Spülkastenbauer98 schrieb:


> Problem ist, dass sich die Libnodave.dll nicht für Xamarin verwenden lässt, da diese Betriebssysteme (iOS,Android) wie ich herausgefunden habe mit einer .dll nicht viel anfangen können.
> Hier müsste ich irgendwie auf eine .so verweisen. Das bekomme ich nicht hin.



Ich hab die LibNoDave auf nen Raspberry Pi und nem IOT2000 laufen. Beide mit Linux und mono als Framework. Damit ist auch WindowsForms möglich.
(The Xamarin Platform is the edition of Mono for Android)

Ob die libnodave nun .dll oder .so heißt, kommt darauf an wie du sie in deinem C# Code einbindest.
Windows verwendet traditionell .dll und Linux .so.
Bindest du die libnodave ohne Dateiendung ein, nimmt das Framework je nach Betriebssystem die .dll oder .so Datei.
Wird die libnodave per "libnodave.dll" angegeben, musst du in Linux sie ebenfalls .dll nennen.
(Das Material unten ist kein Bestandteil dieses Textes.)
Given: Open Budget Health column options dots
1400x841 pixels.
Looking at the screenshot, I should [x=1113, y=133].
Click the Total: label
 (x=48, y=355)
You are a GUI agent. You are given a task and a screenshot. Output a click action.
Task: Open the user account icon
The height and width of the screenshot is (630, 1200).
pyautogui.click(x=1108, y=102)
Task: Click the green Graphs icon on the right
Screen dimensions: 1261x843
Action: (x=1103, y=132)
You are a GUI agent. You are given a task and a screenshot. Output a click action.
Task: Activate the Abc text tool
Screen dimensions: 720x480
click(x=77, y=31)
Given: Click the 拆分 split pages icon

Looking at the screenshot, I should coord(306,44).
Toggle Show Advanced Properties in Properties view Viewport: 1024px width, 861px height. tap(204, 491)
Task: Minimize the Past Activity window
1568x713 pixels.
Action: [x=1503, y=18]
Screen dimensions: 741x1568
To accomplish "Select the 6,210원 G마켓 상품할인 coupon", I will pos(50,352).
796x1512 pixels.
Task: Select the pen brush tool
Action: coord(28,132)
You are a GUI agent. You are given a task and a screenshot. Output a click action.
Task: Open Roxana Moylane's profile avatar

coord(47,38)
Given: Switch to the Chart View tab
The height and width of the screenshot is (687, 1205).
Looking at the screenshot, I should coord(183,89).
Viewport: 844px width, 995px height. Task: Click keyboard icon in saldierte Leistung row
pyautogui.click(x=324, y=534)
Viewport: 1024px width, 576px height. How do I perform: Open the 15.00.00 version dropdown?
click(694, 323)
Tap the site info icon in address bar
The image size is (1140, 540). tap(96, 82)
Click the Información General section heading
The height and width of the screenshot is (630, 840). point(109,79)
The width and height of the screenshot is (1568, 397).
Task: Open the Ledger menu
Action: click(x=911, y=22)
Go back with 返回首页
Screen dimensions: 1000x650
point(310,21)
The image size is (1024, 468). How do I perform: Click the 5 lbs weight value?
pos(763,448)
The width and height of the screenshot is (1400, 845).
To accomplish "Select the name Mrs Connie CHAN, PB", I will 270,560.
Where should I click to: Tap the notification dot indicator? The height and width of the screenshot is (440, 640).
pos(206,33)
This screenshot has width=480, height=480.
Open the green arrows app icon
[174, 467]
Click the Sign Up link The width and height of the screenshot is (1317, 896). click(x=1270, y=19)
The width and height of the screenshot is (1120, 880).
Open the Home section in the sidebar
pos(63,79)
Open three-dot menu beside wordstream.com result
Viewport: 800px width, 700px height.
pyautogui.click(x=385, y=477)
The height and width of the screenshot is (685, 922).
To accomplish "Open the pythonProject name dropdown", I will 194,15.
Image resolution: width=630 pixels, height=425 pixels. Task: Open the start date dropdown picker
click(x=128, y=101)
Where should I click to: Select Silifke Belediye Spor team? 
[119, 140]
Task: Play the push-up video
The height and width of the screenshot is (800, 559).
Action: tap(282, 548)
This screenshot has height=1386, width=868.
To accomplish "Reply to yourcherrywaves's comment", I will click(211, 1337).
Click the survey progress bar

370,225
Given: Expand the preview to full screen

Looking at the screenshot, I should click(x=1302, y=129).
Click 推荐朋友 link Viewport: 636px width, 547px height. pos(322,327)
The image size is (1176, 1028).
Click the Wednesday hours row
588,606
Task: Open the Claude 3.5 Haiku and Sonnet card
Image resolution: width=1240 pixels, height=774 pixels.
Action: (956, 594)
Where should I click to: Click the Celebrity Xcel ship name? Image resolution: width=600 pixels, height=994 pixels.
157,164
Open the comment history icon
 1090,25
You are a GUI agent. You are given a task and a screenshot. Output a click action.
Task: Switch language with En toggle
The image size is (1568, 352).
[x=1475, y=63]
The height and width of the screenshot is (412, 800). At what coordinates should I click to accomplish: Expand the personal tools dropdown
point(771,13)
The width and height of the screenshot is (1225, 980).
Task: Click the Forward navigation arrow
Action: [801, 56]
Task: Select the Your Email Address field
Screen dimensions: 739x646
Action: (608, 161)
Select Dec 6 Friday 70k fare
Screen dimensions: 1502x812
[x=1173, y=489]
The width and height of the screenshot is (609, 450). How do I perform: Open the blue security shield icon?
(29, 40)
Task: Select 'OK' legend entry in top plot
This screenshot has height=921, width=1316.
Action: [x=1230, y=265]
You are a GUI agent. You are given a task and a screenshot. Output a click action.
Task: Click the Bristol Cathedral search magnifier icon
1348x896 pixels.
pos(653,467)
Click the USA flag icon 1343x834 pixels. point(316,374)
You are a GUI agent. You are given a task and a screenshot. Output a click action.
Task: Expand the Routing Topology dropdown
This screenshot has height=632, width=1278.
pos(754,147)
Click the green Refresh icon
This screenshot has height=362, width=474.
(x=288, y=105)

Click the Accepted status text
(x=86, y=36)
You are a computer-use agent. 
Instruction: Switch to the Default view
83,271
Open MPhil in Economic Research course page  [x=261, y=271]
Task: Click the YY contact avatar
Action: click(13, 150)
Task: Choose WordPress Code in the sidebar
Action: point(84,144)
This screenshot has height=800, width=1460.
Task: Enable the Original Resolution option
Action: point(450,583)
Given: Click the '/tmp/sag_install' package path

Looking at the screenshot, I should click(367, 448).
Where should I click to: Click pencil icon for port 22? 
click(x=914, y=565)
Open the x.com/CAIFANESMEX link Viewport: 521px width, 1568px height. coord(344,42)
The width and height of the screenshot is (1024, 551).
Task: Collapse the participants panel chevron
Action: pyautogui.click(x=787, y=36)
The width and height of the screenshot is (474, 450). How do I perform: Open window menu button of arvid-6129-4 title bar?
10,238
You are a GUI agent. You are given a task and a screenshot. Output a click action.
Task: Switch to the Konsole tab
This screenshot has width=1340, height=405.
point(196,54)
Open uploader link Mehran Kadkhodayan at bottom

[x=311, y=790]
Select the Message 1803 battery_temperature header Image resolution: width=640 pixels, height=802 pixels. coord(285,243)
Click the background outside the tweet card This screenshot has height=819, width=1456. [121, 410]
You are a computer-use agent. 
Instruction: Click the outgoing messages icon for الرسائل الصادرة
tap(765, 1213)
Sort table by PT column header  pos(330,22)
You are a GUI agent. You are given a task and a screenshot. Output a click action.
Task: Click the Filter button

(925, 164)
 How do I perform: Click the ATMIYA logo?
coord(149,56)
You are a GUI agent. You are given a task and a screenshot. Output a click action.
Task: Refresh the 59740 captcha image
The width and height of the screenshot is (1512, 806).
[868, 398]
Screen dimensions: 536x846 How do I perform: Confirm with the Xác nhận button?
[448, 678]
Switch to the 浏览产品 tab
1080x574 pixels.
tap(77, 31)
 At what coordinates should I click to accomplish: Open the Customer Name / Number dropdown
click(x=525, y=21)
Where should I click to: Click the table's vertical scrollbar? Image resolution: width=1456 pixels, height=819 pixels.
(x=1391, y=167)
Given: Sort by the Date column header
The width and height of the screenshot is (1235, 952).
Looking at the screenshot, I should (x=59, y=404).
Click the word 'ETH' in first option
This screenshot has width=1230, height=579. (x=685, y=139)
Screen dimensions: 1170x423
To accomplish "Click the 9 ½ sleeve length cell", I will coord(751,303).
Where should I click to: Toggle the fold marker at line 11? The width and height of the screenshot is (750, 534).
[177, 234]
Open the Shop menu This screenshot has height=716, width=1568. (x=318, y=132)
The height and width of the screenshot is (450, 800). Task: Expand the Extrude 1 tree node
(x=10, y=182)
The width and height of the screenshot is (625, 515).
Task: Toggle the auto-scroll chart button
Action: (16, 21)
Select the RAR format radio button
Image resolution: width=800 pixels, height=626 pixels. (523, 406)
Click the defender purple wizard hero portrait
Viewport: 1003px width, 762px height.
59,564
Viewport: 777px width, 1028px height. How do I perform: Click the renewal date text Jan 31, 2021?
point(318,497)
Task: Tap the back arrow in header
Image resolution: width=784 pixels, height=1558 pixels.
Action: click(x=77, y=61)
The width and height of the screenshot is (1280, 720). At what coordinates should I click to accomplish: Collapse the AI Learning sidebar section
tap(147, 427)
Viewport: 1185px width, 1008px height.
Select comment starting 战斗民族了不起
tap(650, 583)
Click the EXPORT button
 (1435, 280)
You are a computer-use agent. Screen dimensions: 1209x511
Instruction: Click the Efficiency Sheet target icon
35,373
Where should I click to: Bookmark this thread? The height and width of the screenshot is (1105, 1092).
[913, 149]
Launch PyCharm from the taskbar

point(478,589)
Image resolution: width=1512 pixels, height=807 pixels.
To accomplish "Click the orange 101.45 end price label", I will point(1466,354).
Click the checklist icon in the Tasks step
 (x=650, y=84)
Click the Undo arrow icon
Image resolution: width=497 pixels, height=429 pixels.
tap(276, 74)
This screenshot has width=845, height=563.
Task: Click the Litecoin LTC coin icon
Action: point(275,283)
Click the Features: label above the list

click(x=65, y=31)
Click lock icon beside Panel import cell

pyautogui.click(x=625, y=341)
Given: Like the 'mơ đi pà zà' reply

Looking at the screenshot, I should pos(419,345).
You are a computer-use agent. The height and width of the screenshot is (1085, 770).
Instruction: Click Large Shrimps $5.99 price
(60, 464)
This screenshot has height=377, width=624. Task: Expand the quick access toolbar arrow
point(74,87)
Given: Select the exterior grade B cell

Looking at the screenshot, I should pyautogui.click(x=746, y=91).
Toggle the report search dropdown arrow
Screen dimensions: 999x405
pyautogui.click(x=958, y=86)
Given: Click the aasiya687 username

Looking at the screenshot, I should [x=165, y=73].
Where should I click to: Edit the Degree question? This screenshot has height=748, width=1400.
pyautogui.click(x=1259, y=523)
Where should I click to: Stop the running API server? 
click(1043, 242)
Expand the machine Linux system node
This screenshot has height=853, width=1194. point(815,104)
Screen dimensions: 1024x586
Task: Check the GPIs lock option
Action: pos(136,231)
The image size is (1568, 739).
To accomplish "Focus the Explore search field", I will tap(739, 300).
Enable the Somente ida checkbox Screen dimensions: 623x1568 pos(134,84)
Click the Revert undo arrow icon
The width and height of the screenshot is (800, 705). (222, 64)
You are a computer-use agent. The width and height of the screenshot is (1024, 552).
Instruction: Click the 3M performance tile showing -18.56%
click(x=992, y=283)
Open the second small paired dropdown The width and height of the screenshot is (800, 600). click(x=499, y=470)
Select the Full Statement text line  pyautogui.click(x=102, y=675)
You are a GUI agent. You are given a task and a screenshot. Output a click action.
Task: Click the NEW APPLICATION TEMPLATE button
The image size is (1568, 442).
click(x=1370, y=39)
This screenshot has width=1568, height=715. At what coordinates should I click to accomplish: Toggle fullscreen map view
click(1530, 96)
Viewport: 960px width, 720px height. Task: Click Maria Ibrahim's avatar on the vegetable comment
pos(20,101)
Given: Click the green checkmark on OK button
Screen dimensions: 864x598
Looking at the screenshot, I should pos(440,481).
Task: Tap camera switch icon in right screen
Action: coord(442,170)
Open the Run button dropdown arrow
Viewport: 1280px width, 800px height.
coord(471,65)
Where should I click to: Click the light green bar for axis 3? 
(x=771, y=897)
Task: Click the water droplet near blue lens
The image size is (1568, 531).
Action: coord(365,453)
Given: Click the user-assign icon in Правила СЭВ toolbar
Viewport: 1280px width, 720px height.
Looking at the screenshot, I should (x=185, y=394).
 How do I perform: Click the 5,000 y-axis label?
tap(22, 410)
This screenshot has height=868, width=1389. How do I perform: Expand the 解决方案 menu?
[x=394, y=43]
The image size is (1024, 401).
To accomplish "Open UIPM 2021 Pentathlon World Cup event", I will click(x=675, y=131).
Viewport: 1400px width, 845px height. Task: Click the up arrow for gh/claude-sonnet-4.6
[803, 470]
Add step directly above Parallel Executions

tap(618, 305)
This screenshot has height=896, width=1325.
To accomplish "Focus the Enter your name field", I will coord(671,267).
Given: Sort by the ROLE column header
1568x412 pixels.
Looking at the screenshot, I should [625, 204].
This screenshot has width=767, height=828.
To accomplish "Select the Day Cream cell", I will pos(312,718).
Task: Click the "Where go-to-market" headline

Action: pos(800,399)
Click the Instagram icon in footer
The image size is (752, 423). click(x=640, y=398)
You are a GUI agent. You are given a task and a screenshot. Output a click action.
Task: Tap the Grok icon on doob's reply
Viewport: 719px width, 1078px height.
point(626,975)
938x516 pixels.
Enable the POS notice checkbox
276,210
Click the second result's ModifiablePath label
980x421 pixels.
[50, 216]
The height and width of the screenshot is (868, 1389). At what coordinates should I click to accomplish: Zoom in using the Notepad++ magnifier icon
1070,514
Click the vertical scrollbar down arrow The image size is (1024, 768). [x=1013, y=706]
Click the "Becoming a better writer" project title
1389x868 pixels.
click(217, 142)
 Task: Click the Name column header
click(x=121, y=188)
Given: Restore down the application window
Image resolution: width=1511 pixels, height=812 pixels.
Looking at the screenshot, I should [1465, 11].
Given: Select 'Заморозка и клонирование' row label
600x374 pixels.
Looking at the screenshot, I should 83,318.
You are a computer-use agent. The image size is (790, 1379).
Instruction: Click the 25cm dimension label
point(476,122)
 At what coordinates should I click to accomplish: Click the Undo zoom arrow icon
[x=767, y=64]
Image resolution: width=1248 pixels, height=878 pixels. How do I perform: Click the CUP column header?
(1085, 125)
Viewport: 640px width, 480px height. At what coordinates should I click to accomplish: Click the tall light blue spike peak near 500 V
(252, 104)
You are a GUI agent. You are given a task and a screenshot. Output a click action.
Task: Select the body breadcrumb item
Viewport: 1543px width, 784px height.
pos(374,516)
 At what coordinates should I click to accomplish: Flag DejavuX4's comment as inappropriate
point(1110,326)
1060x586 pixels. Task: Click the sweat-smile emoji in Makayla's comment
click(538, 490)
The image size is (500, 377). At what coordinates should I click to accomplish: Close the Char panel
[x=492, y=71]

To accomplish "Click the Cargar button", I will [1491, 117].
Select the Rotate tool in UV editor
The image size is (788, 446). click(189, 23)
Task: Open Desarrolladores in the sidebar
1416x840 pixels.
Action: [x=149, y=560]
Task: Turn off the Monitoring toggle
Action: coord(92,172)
Dein Problem ist eher dass du den C-Kode (NoDave) für dein Gerät kompilieren musst. Dafür liegen verschiedene MakeFile Dateien als Vorlage bereit. Wenn keine Passt musst du googeln.


----------



## Jochen Kühner (1 Dezember 2018)

Bei IOS geht das nicht so, man kann keine DLLs dynamisch laden. Aber man kann die libnodave statisch dazulinken. Das funktioniert, ich habe das vor Jahren schon gemacht! Daher rührt ja auch mein makefile und meine DllImports in meiner Bibliothek


----------